Last night two traders, Rob and Jim, duked it out in front of their co-workers. Neither man is a regular at Trinity. Jim looked to be in his mid- to late 40s. He's stocky, balding, quiet, and in a suit looks like the last person you'd expect to be engaging in fisticuffs. (Then again, most people feel that way about me.) His opponent, Rob, was smaller, maybe 10 to 15 years Jim's junior. Neither man was in what I'd call fighting shape.
About 30 to 40 people, mostly Jim and Rob's friends and co-workers, were there to watch the fight. About 15 Trinity regulars, including me, worked out in the background. Outside the ring before the bout, Martin brought the two guys together and told them to not get crazy, to remember everything they'd learned, to keep it sportsmanlike. The guys didn't seem to hate each other, but they didn't seem all that friendly, either. Most of these fights originate over an insult, a name calling, or some other form of juvenile harassment. The talk I hear in the locker room by traders is like something out of Degrassi Junior High. For instance: "Yeah, then I fucked her all night long after I'd been drinking." To quote Dave Barry, I am not making this up.
To alleviate concerns about liability, injury, et cetera, et cetera, Trinity requires all fighters to sign a waiver holding Trinity harmless in the event something happens.
The last time I watched a grudge match, the two fighters were best friends, both in good shape, and both decent boxers. But throw in a crowd of action-hungry, beer-drinking, testosterone-poisoned boxing illiterates, and the fighters turn into red-seeing bulls. By the third round of that fight, both fighters had bloody noses and their base instincts were in full overdrive. I don't know if they were childhood friends, but if they were they dredged up any old slights or wounds they could think of and channeled them through their fists. In the end, no one really got hurt, but you could hardly call it boxing.

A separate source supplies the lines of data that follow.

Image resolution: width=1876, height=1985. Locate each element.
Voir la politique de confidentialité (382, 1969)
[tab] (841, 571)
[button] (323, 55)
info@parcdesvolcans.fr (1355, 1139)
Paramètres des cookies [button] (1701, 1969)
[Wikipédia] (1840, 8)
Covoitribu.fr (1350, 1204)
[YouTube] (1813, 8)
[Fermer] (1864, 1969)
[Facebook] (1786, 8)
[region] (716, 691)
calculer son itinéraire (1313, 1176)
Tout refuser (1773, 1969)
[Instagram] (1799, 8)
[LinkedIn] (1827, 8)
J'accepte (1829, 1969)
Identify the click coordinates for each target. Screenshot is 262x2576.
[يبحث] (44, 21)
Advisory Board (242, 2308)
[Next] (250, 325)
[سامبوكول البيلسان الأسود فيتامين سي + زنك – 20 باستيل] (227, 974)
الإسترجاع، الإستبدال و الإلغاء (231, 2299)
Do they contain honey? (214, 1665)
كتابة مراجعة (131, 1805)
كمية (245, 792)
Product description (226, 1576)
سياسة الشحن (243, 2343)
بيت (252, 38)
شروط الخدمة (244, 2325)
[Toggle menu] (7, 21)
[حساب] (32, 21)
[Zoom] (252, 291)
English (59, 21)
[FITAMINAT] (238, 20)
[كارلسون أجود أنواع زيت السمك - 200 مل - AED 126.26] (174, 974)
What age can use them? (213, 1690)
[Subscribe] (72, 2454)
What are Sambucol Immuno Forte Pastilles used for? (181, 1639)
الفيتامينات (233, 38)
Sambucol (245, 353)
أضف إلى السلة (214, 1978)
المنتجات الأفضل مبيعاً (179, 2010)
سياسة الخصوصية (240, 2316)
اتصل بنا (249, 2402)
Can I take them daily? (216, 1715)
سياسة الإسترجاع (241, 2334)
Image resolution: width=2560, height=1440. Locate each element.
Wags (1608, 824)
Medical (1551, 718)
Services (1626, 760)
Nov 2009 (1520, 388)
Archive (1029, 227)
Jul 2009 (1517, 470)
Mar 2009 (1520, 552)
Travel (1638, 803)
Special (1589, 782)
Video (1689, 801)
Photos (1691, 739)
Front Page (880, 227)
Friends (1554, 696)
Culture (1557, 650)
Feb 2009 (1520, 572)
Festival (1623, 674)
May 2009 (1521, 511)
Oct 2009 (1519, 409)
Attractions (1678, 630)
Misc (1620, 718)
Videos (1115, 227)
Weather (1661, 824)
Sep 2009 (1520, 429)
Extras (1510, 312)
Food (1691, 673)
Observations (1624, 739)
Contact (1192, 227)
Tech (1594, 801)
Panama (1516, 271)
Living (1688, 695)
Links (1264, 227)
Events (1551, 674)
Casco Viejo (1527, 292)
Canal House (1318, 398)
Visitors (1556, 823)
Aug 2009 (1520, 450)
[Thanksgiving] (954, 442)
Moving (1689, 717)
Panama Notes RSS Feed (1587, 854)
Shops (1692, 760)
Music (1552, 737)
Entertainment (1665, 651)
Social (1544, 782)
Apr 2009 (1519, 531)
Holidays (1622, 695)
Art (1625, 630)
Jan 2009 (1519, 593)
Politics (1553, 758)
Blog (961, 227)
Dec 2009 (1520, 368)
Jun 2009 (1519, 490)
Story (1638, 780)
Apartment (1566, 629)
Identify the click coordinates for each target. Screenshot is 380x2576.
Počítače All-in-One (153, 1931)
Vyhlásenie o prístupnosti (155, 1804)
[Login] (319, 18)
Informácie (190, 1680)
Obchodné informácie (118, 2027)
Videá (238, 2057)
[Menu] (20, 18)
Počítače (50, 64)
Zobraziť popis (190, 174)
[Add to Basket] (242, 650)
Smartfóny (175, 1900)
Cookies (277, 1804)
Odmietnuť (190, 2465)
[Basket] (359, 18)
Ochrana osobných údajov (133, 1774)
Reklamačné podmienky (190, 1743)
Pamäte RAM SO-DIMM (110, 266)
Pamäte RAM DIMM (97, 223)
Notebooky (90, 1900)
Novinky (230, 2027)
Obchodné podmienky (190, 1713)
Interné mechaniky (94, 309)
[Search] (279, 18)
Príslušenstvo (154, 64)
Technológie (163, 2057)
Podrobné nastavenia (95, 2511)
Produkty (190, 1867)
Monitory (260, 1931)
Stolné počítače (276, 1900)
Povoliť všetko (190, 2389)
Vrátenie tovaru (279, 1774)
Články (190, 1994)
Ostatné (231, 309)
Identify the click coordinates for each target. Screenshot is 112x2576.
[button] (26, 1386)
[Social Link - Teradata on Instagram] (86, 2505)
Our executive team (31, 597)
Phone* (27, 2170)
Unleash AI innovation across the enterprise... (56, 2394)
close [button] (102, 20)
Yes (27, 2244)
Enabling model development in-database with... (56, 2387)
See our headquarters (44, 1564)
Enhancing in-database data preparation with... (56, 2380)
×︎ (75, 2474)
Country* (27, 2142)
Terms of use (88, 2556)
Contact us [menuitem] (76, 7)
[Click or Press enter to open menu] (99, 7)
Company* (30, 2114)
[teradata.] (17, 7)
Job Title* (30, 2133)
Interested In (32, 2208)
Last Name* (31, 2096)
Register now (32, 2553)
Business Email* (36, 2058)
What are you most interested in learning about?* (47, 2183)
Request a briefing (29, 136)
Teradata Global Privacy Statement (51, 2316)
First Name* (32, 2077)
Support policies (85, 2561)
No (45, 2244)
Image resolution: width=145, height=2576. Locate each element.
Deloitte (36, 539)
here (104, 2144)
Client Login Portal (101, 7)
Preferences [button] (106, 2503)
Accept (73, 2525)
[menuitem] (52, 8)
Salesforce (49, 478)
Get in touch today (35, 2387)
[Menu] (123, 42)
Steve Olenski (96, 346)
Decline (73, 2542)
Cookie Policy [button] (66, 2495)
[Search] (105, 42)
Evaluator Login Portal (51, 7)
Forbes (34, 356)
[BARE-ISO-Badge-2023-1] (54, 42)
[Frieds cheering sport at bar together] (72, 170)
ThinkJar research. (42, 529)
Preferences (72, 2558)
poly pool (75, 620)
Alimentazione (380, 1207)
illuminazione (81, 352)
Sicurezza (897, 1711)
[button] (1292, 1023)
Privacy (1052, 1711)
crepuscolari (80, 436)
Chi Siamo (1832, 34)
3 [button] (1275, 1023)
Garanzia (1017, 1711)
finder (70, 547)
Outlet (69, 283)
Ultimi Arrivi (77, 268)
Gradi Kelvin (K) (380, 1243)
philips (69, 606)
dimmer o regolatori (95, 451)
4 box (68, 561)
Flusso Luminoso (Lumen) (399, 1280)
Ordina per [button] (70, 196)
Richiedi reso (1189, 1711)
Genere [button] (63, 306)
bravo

So, I watched Rob vs. Jim with the same trepidation as watching Fear Factor or Project Runway. In amateur boxing you learn to control your emotions, to plan a strategy, to outthink your opponent. This kind of fight is all about power, pride, and prowess.
The two men touched gloves and the bell rang starting Round 1. The crowd went wild. "C'mon, Rob, kick his ass!" "Jim, don't let this guy push you around!" "Hit him!!" No punches had yet been thrown. The vicarious thrills of the voyeuristic, bloodlusting crowd are what I like least about boxing. None of these people could probably even hold up their hands for one minute, much less six.
Jim scored well, landing shots to Rob's head whenever Rob countered. Because of the size difference Jim was wearing larger gloves than Rob. They looked to be 18 ounces, which comparatively are like pillows. Rob covered up a lot, but lunged for Jim when he had the chance. So far, it looked like a boxing match.
Round 2 looked nothing like Round 1. Rob, who had been tentative in the first round, suddenly charged at Jim. Jim kept Rob at bay but landed some good shots to his face. Considering that Jim was carrying a bit of a paunch, Rob could have been more effective by going to the body, but Rocky movies would have us believe otherwise. Jim rocked Rob with a few rights that snapped his head back, and this, I think, is where the psychology of the fight took hold.
Never let your opponent see that you're hurt, no matter how hurt you are. Keep a poker face. Never show all your cards at once, and never show your weaknesses.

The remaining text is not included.